About 700 community members from mining towns in Mpumalanga will march to the head offices of Australian mining house South32 in Melrose Arch on Friday to deliver a memorandum to oppose the sale of its mining operations in the province.
The sale includes four collieries and three processing plants. The much-talked-about deal between South32’s South African Energy Coal and Seriti Resources has raised questions about whether the merger will make competitive procurement possible.
According to Mpumalanga provincial treasurer of the ANC Youth League (ANCYL), Sam Masango, South32 had been benefiting from a subsidised Eskom tariff of 50 cents per kilowatt hour (kWh) – the market-related rate is 90-95 cents per kWh – for its Hillside Aluminium Refinery in Richards Bay for years.
He said the company was losing R 1 billion per annum because of the low price of the coal in the Duvha contract to supply coal from Ifalethu Colliery to Duvha Power Station.
“Because of the gain South32 has in the power purchase for its Hillside Aluminium refinery, they have been quiet about the financial loss in the Duvha contract,” said Masango.
“If South32 closes the deal to sell its coal assets with Seriti, the R1 billion loss per annum would be passed to Seriti.” In this case, Seriti would have to renegotiate with Eskom to increase the price of coal supplied from Ifalethu to Duvha.
“This would result in Eskom paying R1 billion per annum more for the coal it buys from Ifalethu Colliery to burn at Duvha Power Station.
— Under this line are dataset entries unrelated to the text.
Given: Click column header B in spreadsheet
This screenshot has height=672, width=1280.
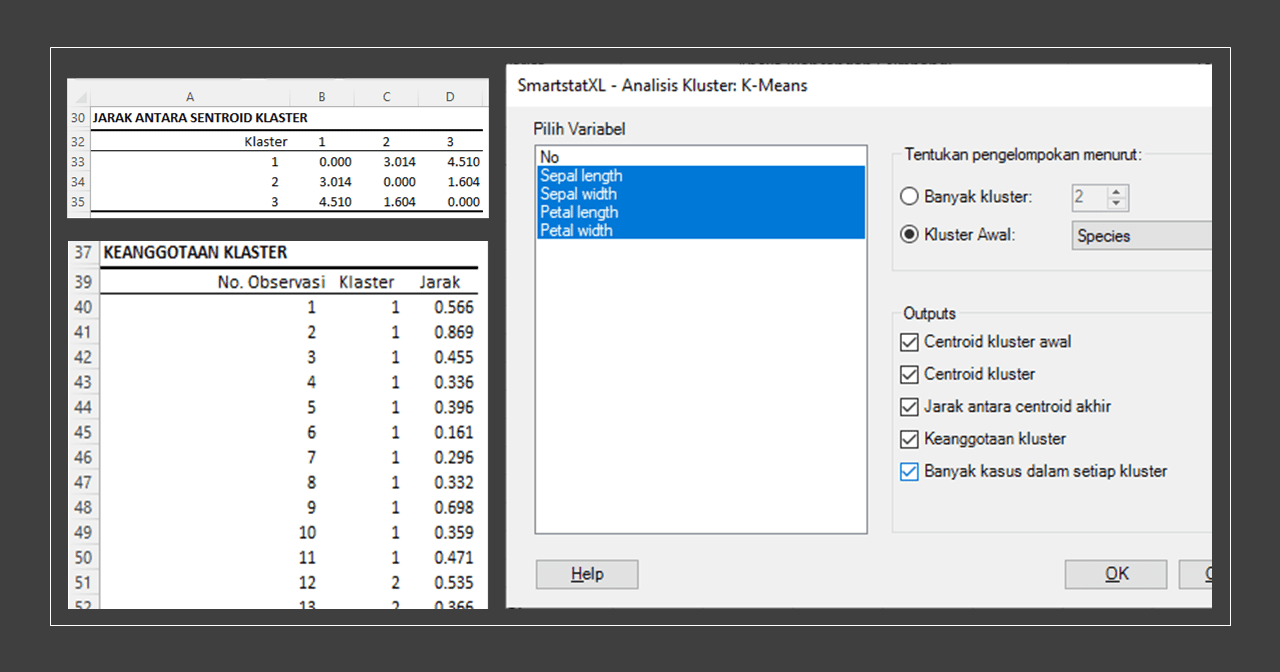Looking at the screenshot, I should tap(322, 97).
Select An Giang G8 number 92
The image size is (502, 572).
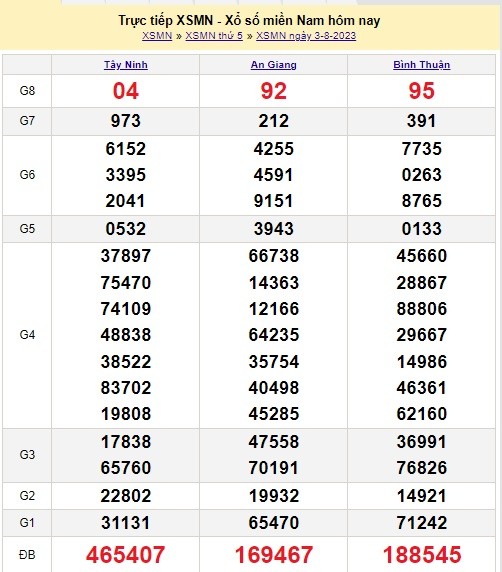(x=274, y=91)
The Duvha contract is for 14 years so the total amount Eskom would overpay is R14 billion,” said Masango.
He said South32 needed to find a way to incubate the community into the deal and take care of its rehabilitation liabilities and social labour plans before it sold off its assets.
“How is the community of Mpumalanga going to benefit from this deal because, as far as we know, no mining company has ever built a township with infrastructure where they mine?” he said.
“Therefore, we strongly feel the community of Mpumalanga should benefit, even if it’s through a 50-50 split with Seriti.”
Masango said the aim behind the march was to motivate for the deal to be more inclusive of the community to create an environment where small business could flourish, instead of having a monopoly that supplied 45% of the coal purchased by Eskom.
“If they go ahead with the deal, they would be building another Gupta entity which would be in direct contradiction of the inclusive and socialist state we are working towards, where poor communities living near mines can also benefit from the mining,” said Masango.
It was estimated that South32’s coal assets have rehabilitation liability of over R12 billion and the company was losing approximately R300 million per month at current coal prices for coal exported via the Richards Bay coal terminal.
Chairperson of South African Youth in Mining, Thato Abrahams, said as a representative of youth-owned companies in the mining sector, they supported the march in order to promote justifiable social and economic development.
“We sympathise with the community. Their concerns are really the issues affecting all South Africans. We argue that the country needs a different empowerment model and this South32 transaction ought to be exactly that, a chance to meaningfully create new players in the country,” said Abrahams.